▶ **文書の抜粋**:
────────────────────────────────────────

DX実践施策から見るデジタル化4つの潮流
内山氏は「監視カメラの映像、駅改札の入出場記録、キャッシュレス決済の利用履歴など、あらゆる『データ』がデジタル化されて捕捉できるようになる」「SNS、eコマース、IoTなど、インターネットなどのネットワークによって人・モノが『つながり』を持つ」「仮想通貨取引、仮想空間での旅行体験、AI教師による授業など、物理的な世界の他に仮想的な世界が存在する『バーチャル』との行き来ができるようになる」と、デジタル化によってもたらされる本質的な変化について整理した上で、「注目すべきデジタル化には4つの潮流がある」とする。
1つ目の潮流は「ビジネストランスフォーメーション」(ビジネスに直結する業種・事業特化型のIT活用)だ。
「出光興産では、製油所の高経年化への対応、ベテラン社員の引退による製油所保全のノウハウの継承という課題に対し、ビッグデータ解析による配管腐食の早期検知や、より高精度な腐食評価の実現などを目的とした実証実験を実施。具体的には、配管画像・動画を自社の腐食評価基準に照らし、ピクセル単位で評価するモデルを、深層学習を用いて実装しました。裸配管・保温材配管を対象に配管画像を学習して構築されており、自社基準で80%以上の高い解析精度を達成し、実務レベルの有用性を確認できたとしています」
2つ目の潮流は「カスタマーエンゲージメント」(マーケティングとITの融合)。

────────────────────────────────────────

▶ **収集データ**:
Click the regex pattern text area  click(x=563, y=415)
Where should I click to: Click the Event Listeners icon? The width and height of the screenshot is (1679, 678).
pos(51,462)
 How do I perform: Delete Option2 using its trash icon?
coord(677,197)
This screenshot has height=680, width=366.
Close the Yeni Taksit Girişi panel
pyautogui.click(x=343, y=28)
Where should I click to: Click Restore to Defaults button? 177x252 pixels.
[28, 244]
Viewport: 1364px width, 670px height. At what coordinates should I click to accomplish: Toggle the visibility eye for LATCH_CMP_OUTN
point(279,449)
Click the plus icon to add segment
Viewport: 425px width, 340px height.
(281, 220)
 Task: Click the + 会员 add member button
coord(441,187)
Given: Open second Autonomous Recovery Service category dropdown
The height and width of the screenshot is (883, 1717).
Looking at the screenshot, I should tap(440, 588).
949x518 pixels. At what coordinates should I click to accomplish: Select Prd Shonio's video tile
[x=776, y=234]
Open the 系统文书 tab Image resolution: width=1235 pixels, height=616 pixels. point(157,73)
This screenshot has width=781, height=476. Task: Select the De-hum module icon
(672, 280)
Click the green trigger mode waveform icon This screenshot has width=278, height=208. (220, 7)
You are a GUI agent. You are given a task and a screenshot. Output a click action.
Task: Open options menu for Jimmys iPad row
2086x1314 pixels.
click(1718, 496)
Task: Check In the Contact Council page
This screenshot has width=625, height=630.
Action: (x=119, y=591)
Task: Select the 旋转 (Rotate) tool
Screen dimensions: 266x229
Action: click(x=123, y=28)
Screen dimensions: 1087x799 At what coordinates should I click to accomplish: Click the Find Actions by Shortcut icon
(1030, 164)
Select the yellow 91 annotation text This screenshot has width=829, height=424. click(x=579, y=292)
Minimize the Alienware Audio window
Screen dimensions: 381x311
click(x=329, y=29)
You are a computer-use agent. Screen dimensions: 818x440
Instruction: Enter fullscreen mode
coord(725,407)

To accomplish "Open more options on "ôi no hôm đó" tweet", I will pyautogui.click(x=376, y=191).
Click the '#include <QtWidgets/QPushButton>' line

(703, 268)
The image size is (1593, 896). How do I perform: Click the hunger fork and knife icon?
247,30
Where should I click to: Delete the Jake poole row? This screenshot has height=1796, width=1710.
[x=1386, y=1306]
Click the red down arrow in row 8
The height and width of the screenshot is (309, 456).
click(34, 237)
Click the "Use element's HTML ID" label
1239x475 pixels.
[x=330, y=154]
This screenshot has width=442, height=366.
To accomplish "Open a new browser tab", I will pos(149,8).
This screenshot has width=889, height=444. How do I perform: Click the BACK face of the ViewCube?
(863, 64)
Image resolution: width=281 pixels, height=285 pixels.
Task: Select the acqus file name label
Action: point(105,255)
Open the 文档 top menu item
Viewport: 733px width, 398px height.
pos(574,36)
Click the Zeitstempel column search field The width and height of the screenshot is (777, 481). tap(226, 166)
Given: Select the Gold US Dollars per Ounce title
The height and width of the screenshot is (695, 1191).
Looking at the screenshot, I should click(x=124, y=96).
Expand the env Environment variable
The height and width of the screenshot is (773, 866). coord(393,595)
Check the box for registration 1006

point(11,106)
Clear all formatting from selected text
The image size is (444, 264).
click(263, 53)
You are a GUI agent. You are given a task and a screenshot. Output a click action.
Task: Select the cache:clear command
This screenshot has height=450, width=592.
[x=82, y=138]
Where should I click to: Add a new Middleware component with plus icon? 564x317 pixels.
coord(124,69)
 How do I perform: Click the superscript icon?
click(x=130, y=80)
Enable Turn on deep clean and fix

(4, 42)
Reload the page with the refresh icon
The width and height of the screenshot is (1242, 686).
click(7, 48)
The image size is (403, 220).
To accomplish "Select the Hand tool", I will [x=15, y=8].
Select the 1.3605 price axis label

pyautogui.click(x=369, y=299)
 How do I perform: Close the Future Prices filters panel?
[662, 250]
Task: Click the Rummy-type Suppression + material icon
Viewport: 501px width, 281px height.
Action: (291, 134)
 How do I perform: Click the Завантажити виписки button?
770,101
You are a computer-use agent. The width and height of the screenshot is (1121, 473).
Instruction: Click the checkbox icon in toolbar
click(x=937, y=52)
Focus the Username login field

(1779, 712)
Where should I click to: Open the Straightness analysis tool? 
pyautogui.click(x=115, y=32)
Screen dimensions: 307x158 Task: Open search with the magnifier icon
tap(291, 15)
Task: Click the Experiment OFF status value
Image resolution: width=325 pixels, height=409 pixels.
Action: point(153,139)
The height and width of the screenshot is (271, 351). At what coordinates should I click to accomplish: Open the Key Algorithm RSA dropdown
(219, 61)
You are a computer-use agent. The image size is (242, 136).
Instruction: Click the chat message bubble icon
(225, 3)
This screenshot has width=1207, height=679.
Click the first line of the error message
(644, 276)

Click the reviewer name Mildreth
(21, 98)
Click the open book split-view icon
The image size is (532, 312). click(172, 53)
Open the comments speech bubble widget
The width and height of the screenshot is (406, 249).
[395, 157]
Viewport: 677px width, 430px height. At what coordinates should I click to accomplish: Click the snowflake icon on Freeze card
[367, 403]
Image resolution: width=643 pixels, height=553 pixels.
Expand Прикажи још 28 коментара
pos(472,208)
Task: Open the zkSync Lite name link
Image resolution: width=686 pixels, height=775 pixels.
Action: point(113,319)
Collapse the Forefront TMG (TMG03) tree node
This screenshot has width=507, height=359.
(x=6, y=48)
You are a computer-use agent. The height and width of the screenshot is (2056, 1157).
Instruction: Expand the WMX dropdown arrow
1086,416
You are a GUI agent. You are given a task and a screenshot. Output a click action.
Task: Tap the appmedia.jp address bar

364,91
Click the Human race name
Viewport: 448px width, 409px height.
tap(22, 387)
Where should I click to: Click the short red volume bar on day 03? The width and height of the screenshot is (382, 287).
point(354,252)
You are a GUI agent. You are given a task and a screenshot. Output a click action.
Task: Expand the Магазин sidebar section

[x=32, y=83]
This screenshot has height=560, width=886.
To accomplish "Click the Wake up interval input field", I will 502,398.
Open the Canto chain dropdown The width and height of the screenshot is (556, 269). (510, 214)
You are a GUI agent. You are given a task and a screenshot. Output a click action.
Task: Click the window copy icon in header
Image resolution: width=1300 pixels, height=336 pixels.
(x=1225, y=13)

────────────────────────────────────────

▶ **記述課題 A**: 抜粋のうち、「1つ目の潮流は「ビジネストラ」で始まり「2つ目の潮流は「カスタマーエンゲージメント」(マーケティングとITの融合)。」まで続く部分を、一字も変えずに書き写せ。
▶ **記述課題 B**:
抜粋について、次の問いに答えよ。
(i) 1つ目の潮流として挙げられているものは何か。
(ii) 出光興産のモデルは、自社基準で何%以上の解析精度を達成したか。
(iii) 2つ目の潮流として挙げられているものは何か。
▶ **記述課題 C**:
次の各文が抜粋の内容と合っているかを判断せよ。判断の根拠となる抜粋の語句も、そのまま引用すること。
(i) 出光興産のモデルは深層学習を用いて実装された。
(ii) 内山氏は、注目すべきデジタル化の潮流を3つとしている。
(iii) 2つ目の潮流は、マーケティングとITの融合を指す。
収集データはここでは使わない。

▶ **課題の解答 A**:
1つ目の潮流は「ビジネストランスフォーメーション」(ビジネスに直結する業種・事業特化型のIT活用)だ。
「出光興産では、製油所の高経年化への対応、ベテラン社員の引退による製油所保全のノウハウの継承という課題に対し、ビッグデータ解析による配管腐食の早期検知や、より高精度な腐食評価の実現などを目的とした実証実験を実施。具体的には、配管画像・動画を自社の腐食評価基準に照らし、ピクセル単位で評価するモデルを、深層学習を用いて実装しました。裸配管・保温材配管を対象に配管画像を学習して構築されており、自社基準で80%以上の高い解析精度を達成し、実務レベルの有用性を確認できたとしています」
2つ目の潮流は「カスタマーエンゲージメント」(マーケティングとITの融合)。

▶ **課題の解答 B**:
(i) 「ビジネストランスフォーメーション」(ビジネスに直結する業種・事業特化型のIT活用)
(ii) 80%以上
(iii) 「カスタマーエンゲージメント」(マーケティングとITの融合)

▶ **課題の解答 C**:
(i) 合っている。「深層学習を用いて実装しました」
(ii) 合っていない。「注目すべきデジタル化には4つの潮流がある」
(iii) 合っている。「マーケティングとITの融合」